Subsequently, while the production itself is as coherent, smooth, musical, well-performed, well-staged, well-designed and inventive as it can be…the update itself—the thing of which everything else is in support—is uneven, and less militantly feminist than it means to be, with some of the revised moments working surprisingly well and others a stretch, if not downright labored.

And Bobbie is still the underwritten problem-lead; very hard to play because very hard to fill. The songs provide the character with dynamic energy because the richness and propulsion of the music, and the ability of the lyrics to find the exploitable passion in a cipher by taking more POV refuge in subjects than subtexts (each song is a vigorous thesis on a topic, but none of them actually tell you who Bobby is), provides an inner life an actor doesn’t have to verbalize or justify; but the spoken role is still that of an observing emcee with no apparent, background career or bio: she sets things up, she navigates factions, she editorializes a bit and she avoids personal exposure. And that’s among the reasons why you’ll hear divided opinions about how Katrina Lenk plays her. Because she faces the same challenges of every Bobby (and the West End Bobbie) who came before her.

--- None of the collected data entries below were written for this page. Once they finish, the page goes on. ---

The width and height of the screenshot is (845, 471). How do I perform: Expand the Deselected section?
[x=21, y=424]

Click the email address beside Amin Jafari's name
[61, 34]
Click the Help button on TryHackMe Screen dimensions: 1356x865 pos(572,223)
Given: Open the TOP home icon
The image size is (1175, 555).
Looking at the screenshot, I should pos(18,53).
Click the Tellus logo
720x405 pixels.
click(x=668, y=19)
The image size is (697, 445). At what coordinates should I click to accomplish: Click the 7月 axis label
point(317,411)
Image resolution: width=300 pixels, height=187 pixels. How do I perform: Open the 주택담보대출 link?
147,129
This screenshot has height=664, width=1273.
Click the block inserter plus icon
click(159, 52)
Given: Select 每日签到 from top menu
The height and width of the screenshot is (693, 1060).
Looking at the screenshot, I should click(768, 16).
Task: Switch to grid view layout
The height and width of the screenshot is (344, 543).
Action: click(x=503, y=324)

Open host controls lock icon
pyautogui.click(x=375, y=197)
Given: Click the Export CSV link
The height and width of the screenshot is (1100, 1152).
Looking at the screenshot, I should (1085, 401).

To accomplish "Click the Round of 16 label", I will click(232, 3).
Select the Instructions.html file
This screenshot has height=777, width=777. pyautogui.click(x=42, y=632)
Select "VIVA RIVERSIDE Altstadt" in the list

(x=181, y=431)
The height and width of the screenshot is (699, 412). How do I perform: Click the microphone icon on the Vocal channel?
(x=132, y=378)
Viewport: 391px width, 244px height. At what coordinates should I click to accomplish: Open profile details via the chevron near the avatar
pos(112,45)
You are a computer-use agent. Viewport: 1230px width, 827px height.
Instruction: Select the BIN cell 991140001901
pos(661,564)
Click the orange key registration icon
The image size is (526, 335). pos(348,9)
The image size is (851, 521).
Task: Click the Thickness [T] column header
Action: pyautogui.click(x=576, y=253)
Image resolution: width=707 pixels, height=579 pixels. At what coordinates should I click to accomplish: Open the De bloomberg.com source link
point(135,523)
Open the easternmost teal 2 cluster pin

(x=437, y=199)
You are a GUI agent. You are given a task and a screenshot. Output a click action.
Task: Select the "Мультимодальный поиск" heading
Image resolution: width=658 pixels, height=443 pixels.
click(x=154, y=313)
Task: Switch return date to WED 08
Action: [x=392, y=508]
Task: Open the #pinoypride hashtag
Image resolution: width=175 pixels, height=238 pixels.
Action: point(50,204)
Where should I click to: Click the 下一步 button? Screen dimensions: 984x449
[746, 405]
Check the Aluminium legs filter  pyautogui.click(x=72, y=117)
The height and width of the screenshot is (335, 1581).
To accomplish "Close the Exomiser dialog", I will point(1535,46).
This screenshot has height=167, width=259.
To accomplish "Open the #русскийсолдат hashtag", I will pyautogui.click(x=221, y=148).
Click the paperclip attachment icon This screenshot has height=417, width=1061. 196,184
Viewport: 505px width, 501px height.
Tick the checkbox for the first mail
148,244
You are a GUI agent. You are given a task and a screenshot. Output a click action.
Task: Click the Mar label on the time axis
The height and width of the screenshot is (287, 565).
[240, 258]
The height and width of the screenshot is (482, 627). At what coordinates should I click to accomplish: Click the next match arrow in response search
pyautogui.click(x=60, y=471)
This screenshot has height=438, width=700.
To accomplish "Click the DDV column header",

In fact, to sortakinda come full circle, she reminded me of George Maharis. The thing I loved about watching him as Bobby is that he made you forget how underwritten the role is. He had a natural theatrical edge (he was the original menacing Jerry in Albee’s The Zoo Story) combined with the leading man charisma that made him a TV star, and he was able to fill Bobby on sheer persona. And as I write about it, I realize that such may well be the key to Bobby, the thing that makes him so attractive to all the other characters: an inexplicable but insistent magnetism that comes with the actor.

Or in this case the actress, for Ms Lenk has it…but it proves of much less benefit to her when the updates and gender-reversals ring false. Because in the context of Company, Bobbi’s/Bobby’s magnetism is the one true thing s/he has. It’s both his/her shield and his/her weapon keeping commitment at bay, while still being a lure. And when the updates and reversals ring false, the magnetism rings false. And it’s in those moments where the new approach tries to justify itself, that I found myself very aware of an actress at work; exposed, on a high-wire and doing whatever she could to bring authenticity to the inauthentic.

But as I say…there’s much to be impressed with, in spite of that. And this reworking isn’t just a revival novelty; it adds a new approach to the repertoire. Doesn’t happen often; not such a bad endgame, for all the obvious reasons. Add ‘em up, Bobbie. Get ‘em while they’re young, Eva. See and decide for yourself.